# TASK OBJECTIVE
Work out how many lines of the data below hold the string "dimensions". Answer with that number alone.
TASK INPUT START
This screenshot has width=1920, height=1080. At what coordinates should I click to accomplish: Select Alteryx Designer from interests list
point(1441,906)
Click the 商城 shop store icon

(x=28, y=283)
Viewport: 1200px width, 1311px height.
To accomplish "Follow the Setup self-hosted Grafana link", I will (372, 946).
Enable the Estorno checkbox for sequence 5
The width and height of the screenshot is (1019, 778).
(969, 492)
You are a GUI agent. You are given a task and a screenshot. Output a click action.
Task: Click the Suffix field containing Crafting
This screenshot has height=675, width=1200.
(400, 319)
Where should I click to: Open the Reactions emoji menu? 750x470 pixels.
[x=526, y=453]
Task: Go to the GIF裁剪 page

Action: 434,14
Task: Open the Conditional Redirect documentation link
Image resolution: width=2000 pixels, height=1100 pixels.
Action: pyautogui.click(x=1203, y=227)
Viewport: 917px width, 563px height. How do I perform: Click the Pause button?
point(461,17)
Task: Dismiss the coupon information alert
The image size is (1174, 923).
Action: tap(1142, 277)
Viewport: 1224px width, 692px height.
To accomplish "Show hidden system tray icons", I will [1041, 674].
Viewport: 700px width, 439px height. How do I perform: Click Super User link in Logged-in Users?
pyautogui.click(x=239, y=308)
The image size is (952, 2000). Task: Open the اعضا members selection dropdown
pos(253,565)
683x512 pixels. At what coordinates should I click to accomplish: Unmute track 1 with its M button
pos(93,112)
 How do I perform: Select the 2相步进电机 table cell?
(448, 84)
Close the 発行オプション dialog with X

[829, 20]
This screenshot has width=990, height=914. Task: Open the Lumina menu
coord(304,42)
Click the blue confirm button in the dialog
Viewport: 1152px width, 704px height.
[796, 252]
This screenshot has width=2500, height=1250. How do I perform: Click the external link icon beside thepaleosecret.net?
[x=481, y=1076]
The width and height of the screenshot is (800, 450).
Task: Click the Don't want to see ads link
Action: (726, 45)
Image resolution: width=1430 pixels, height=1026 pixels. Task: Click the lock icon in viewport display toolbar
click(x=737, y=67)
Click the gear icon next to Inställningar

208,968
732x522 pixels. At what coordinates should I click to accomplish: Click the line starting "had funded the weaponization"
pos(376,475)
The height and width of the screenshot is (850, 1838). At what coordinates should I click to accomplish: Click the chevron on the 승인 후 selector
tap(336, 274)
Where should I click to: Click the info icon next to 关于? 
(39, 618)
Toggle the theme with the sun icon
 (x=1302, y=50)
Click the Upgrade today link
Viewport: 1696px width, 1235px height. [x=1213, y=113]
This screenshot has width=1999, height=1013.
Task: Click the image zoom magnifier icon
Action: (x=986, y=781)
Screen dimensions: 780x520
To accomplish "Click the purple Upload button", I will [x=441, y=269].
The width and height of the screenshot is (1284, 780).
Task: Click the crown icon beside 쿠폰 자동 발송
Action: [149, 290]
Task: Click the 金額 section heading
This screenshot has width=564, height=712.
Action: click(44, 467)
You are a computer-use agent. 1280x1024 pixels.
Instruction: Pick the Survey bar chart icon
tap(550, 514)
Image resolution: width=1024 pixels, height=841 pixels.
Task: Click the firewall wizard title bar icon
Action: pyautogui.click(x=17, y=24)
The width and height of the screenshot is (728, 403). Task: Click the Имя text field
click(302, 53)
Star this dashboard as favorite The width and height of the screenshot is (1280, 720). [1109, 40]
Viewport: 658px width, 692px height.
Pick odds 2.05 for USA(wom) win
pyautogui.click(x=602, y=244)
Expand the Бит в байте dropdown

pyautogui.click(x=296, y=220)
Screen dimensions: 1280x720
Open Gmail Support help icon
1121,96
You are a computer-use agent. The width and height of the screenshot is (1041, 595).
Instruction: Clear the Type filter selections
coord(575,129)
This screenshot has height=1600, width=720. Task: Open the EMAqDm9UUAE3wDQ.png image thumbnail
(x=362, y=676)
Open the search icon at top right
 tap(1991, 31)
TASK INPUT END
# ANSWER FOR THIS EXERCISE
2